▶ DIRECTIVE:
Quote every one of the rows below word for word, leaving out the pictures.

▶ DATA SHOWN:
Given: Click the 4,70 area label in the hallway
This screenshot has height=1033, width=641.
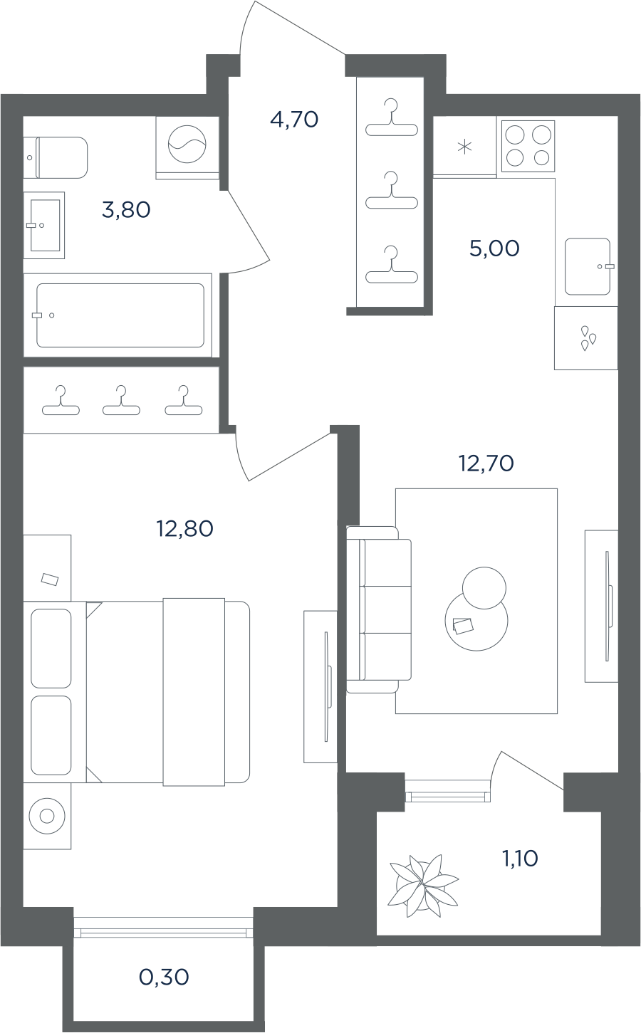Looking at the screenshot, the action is (294, 120).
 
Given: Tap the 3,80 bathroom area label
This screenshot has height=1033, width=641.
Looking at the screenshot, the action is (126, 210).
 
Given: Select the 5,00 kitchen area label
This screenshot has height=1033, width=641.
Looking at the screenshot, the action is (494, 248).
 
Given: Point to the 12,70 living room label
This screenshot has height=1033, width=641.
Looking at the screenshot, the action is (486, 463).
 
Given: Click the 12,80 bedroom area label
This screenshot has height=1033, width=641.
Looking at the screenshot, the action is (185, 529).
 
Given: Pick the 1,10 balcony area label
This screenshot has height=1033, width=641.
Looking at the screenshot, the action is (520, 859).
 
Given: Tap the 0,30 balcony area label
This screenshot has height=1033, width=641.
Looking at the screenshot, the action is (164, 977).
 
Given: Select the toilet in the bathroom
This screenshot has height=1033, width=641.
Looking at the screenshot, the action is (56, 157).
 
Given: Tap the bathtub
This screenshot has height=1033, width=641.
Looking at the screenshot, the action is (120, 315).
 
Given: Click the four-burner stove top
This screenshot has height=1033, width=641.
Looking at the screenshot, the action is (528, 146).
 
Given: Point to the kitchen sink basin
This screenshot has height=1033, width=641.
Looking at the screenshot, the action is (588, 266).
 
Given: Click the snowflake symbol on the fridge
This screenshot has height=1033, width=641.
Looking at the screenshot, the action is (464, 147).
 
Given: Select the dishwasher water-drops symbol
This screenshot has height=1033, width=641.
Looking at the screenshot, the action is (588, 338).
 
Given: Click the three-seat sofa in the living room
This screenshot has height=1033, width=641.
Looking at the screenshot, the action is (379, 609).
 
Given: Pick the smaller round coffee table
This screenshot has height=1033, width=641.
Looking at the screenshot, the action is (484, 588).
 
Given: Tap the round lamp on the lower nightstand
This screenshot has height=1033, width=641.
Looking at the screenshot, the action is (46, 817).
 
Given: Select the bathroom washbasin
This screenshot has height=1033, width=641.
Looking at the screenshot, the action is (44, 226).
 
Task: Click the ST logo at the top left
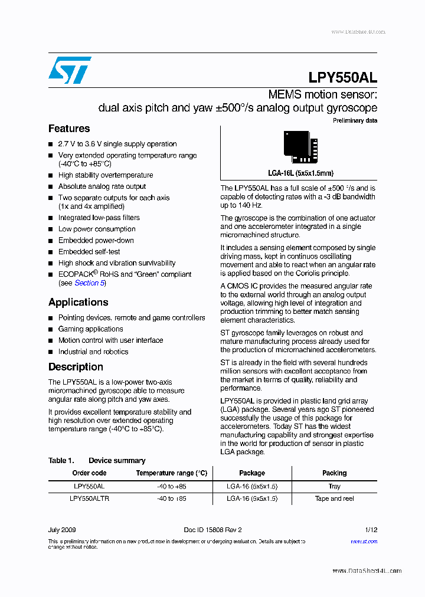(x=70, y=70)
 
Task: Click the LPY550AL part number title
(x=342, y=78)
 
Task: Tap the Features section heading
(x=69, y=129)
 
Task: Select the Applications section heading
(x=78, y=302)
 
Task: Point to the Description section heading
(x=76, y=367)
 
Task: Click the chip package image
(x=300, y=146)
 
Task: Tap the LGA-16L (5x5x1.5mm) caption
(x=300, y=173)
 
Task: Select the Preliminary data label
(x=355, y=121)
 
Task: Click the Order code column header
(x=89, y=473)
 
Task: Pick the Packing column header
(x=334, y=473)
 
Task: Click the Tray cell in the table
(x=334, y=486)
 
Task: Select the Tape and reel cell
(x=334, y=498)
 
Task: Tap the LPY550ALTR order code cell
(x=89, y=498)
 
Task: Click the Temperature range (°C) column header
(x=172, y=473)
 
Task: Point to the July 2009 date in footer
(x=62, y=530)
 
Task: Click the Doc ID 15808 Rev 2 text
(x=212, y=530)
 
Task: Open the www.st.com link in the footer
(x=364, y=541)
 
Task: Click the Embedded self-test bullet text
(x=89, y=252)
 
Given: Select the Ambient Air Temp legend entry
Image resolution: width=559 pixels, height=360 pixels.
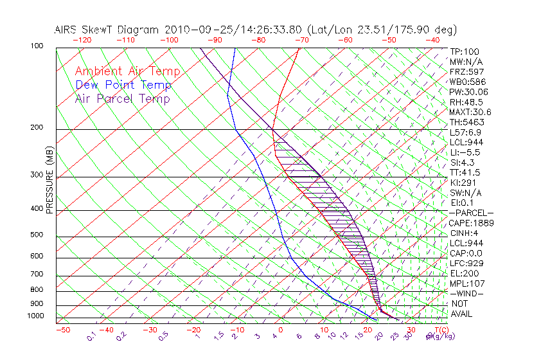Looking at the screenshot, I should pyautogui.click(x=128, y=71).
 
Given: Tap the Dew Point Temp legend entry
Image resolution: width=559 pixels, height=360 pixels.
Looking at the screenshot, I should pyautogui.click(x=123, y=85).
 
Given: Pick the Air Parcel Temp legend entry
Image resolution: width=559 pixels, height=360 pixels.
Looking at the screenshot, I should pyautogui.click(x=122, y=98).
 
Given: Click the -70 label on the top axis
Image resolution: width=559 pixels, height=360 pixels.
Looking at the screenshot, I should pyautogui.click(x=301, y=40).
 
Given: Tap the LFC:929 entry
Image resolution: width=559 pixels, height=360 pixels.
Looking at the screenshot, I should pyautogui.click(x=466, y=264).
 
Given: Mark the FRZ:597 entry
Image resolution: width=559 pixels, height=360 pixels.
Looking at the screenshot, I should pyautogui.click(x=466, y=71).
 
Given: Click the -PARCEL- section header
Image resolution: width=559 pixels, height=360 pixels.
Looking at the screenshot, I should pyautogui.click(x=471, y=213).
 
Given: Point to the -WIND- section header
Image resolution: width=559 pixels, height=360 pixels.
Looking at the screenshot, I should pyautogui.click(x=467, y=294).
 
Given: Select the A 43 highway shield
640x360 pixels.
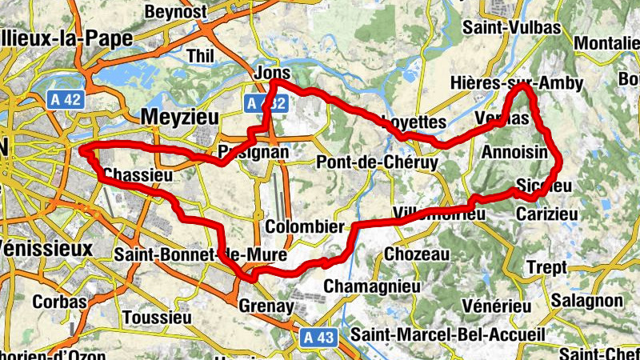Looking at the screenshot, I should click(x=319, y=338).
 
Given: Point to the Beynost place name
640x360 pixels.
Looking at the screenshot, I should click(x=175, y=11).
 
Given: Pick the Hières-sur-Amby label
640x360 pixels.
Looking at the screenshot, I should click(x=516, y=83).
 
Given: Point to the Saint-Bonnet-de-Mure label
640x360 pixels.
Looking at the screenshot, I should click(x=190, y=255).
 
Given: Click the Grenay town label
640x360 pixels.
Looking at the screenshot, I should click(x=266, y=305).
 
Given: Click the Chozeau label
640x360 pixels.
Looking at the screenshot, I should click(x=417, y=254).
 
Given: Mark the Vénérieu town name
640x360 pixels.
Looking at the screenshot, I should click(x=497, y=306).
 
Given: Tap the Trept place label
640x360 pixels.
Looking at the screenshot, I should click(x=547, y=266).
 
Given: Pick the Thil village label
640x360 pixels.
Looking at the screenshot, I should click(x=199, y=55).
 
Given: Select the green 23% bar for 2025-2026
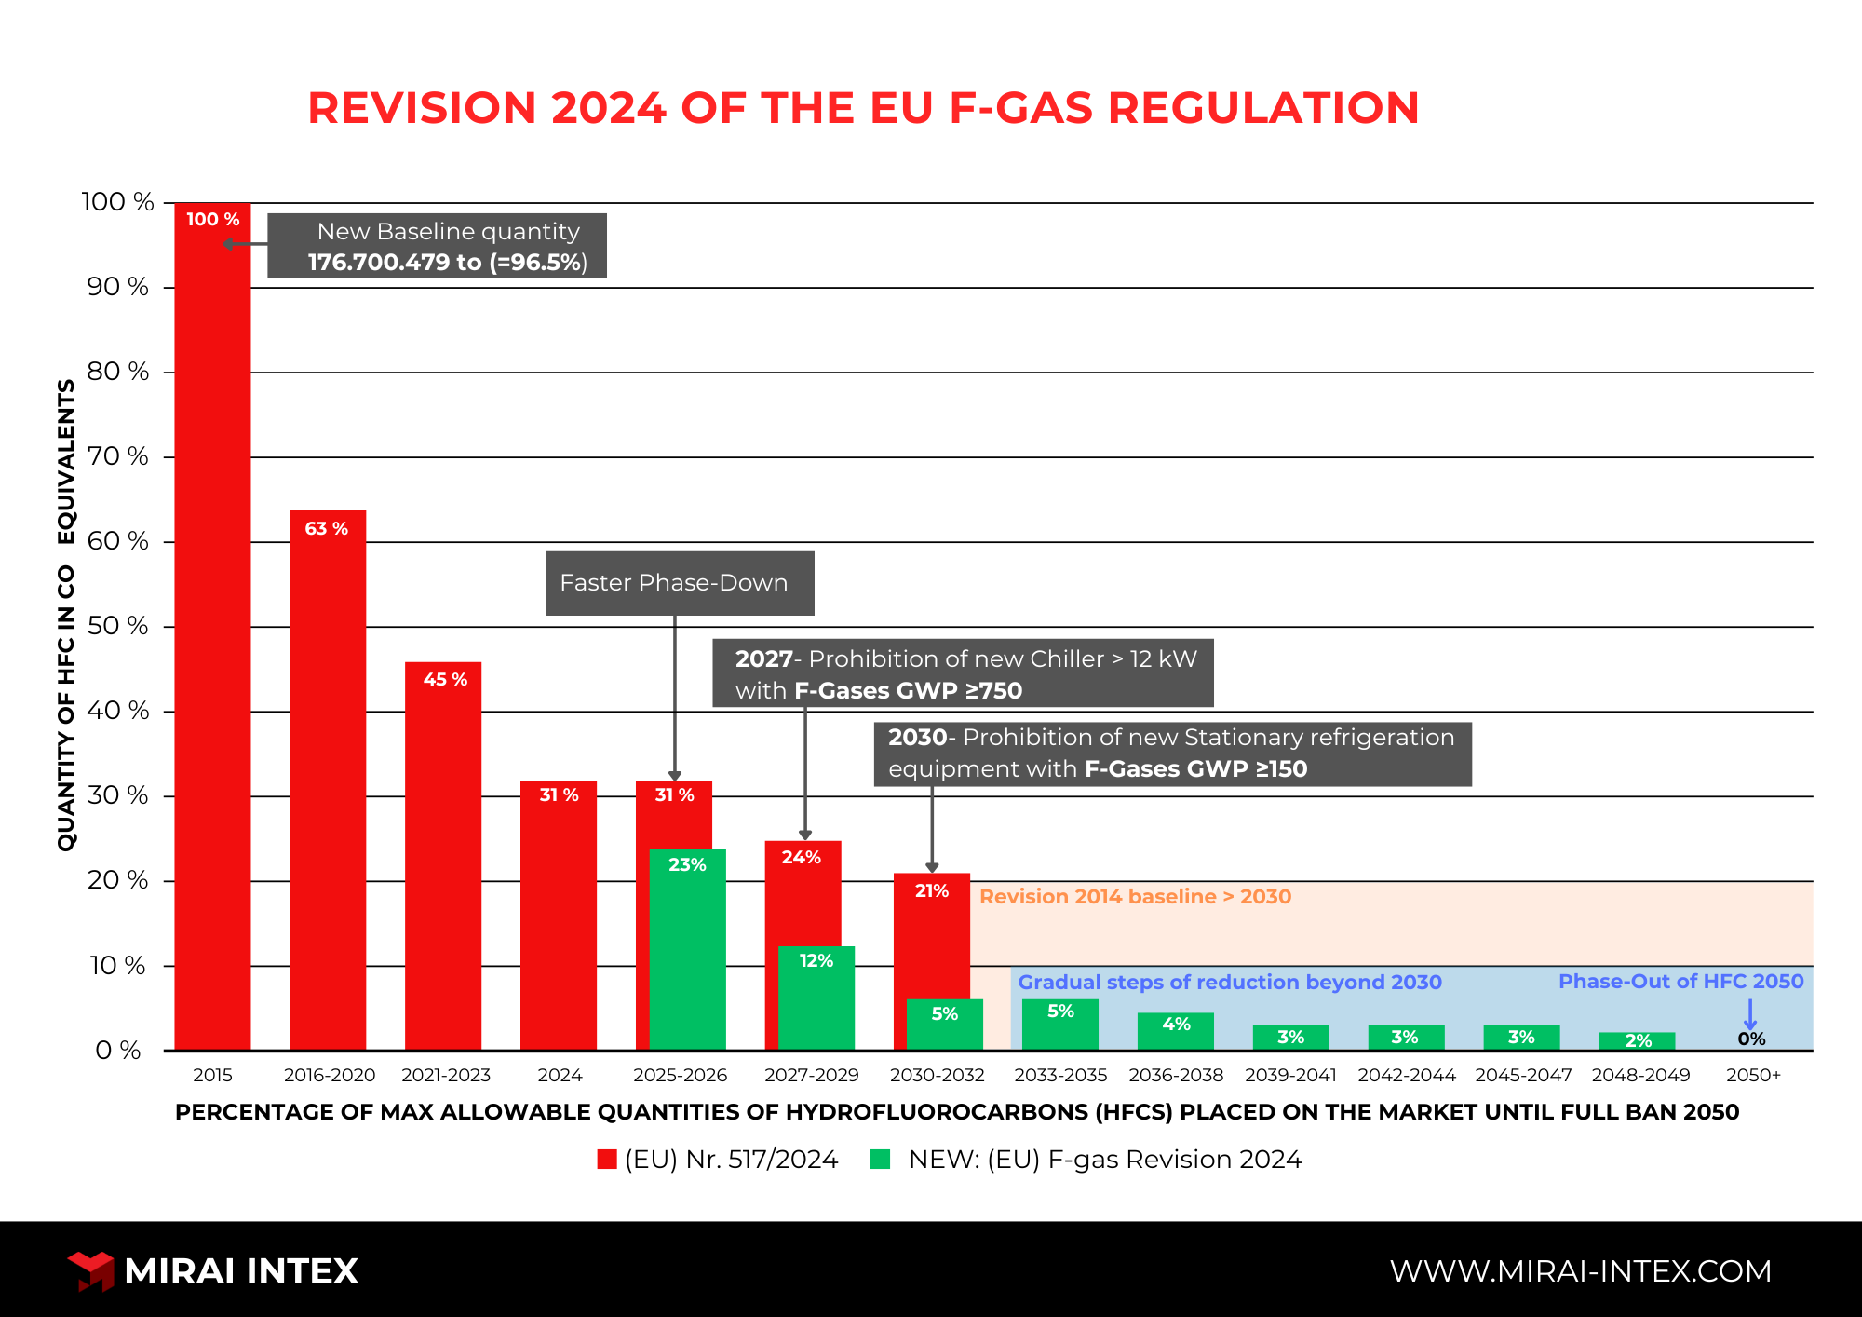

▶ EXERCISE RESULT:
Given: Click the 4,70 area label in the hallway
This screenshot has height=1033, width=641.
Looking at the screenshot, the action is (294, 120).
 
Given: Tap the 3,80 bathroom area label
This screenshot has height=1033, width=641.
Looking at the screenshot, the action is (126, 210).
 
Given: Select the 5,00 kitchen area label
This screenshot has height=1033, width=641.
Looking at the screenshot, the action is (494, 248).
 
Given: Point to the 12,70 living room label
This screenshot has height=1033, width=641.
Looking at the screenshot, the action is (486, 463).
 
Given: Click the 12,80 bedroom area label
This screenshot has height=1033, width=641.
Looking at the screenshot, the action is (185, 529).
 
Given: Pick the 1,10 balcony area label
This screenshot has height=1033, width=641.
Looking at the screenshot, the action is (520, 859).
 
Given: Tap the 0,30 balcony area label
This screenshot has height=1033, width=641.
Looking at the screenshot, the action is (164, 977).
 
Given: Select the toilet in the bathroom
This screenshot has height=1033, width=641.
Looking at the screenshot, the action is (56, 157).
 
Given: Tap the bathtub
This screenshot has height=1033, width=641.
Looking at the screenshot, the action is (120, 315).
 
Given: Click the four-burner stove top
This screenshot has height=1033, width=641.
Looking at the screenshot, the action is (528, 146).
 
Given: Point to the kitchen sink basin
This screenshot has height=1033, width=641.
Looking at the screenshot, the action is (588, 266).
 
Given: Click the snowflake symbol on the fridge
This screenshot has height=1033, width=641.
Looking at the screenshot, the action is (464, 147).
 
Given: Select the dishwasher water-drops symbol
This screenshot has height=1033, width=641.
Looking at the screenshot, the action is (588, 338).
 
Given: Click the three-seat sofa in the living room
This screenshot has height=1033, width=641.
Looking at the screenshot, the action is (379, 609).
 
Given: Pick the smaller round coffee table
This screenshot has height=1033, width=641.
Looking at the screenshot, the action is (484, 588).
 
Given: Tap the round lamp on the lower nightstand
This screenshot has height=1033, width=641.
Looking at the screenshot, the action is (46, 817).
 
Given: Select the bathroom washbasin
This screenshot has height=1033, width=641.
Looking at the screenshot, the action is (44, 226).
 
Task: Click the ST logo at the top left
(x=70, y=70)
 
Task: Click the LPY550AL part number title
(x=342, y=78)
 
Task: Tap the Features section heading
(x=69, y=129)
 
Task: Select the Applications section heading
(x=78, y=302)
 
Task: Point to the Description section heading
(x=76, y=367)
 
Task: Click the chip package image
(x=300, y=146)
 
Task: Tap the LGA-16L (5x5x1.5mm) caption
(x=300, y=173)
 
Task: Select the Preliminary data label
(x=355, y=121)
 
Task: Click the Order code column header
(x=89, y=473)
 
Task: Pick the Packing column header
(x=334, y=473)
 
Task: Click the Tray cell in the table
(x=334, y=486)
 
Task: Select the Tape and reel cell
(x=334, y=498)
 
Task: Tap the LPY550ALTR order code cell
(x=89, y=498)
 
Task: Click the Temperature range (°C) column header
(x=172, y=473)
 
Task: Point to the July 2009 date in footer
(x=62, y=530)
 
Task: Click the Doc ID 15808 Rev 2 text
(x=212, y=530)
 
Task: Open the www.st.com link in the footer
(x=364, y=541)
 
Task: Click the Embedded self-test bullet text
(x=89, y=252)
 
Given: Select the Ambient Air Temp legend entry
Image resolution: width=559 pixels, height=360 pixels.
Looking at the screenshot, I should pyautogui.click(x=128, y=71).
 
Given: Tap the Dew Point Temp legend entry
Image resolution: width=559 pixels, height=360 pixels.
Looking at the screenshot, I should pyautogui.click(x=123, y=85).
 
Given: Pick the Air Parcel Temp legend entry
Image resolution: width=559 pixels, height=360 pixels.
Looking at the screenshot, I should pyautogui.click(x=122, y=98).
 
Given: Click the -70 label on the top axis
Image resolution: width=559 pixels, height=360 pixels.
Looking at the screenshot, I should pyautogui.click(x=301, y=40).
 
Given: Tap the LFC:929 entry
Image resolution: width=559 pixels, height=360 pixels.
Looking at the screenshot, I should pyautogui.click(x=466, y=264).
 
Given: Mark the FRZ:597 entry
Image resolution: width=559 pixels, height=360 pixels.
Looking at the screenshot, I should pyautogui.click(x=466, y=71).
 
Given: Click the -PARCEL- section header
Image resolution: width=559 pixels, height=360 pixels.
Looking at the screenshot, I should pyautogui.click(x=471, y=213).
 
Given: Point to the -WIND- section header
Image resolution: width=559 pixels, height=360 pixels.
Looking at the screenshot, I should pyautogui.click(x=467, y=294).
 
Given: Select the A 43 highway shield
640x360 pixels.
Looking at the screenshot, I should click(x=319, y=338).
 
Given: Point to the Beynost place name
640x360 pixels.
Looking at the screenshot, I should click(x=175, y=11).
 
Given: Pick the Hières-sur-Amby label
640x360 pixels.
Looking at the screenshot, I should click(x=516, y=83).
 
Given: Point to the Saint-Bonnet-de-Mure label
640x360 pixels.
Looking at the screenshot, I should click(x=190, y=255).
 
Given: Click the Grenay town label
640x360 pixels.
Looking at the screenshot, I should click(x=266, y=305).
 
Given: Click the Chozeau label
640x360 pixels.
Looking at the screenshot, I should click(x=417, y=254).
 
Given: Mark the Vénérieu town name
640x360 pixels.
Looking at the screenshot, I should click(x=497, y=306).
 
Given: Tap the Trept place label
640x360 pixels.
Looking at the screenshot, I should click(x=547, y=266).
 
Given: Pick the Thil village label
640x360 pixels.
Looking at the screenshot, I should click(x=199, y=55).
 
Given: Select the green 23% bar for 2025-2026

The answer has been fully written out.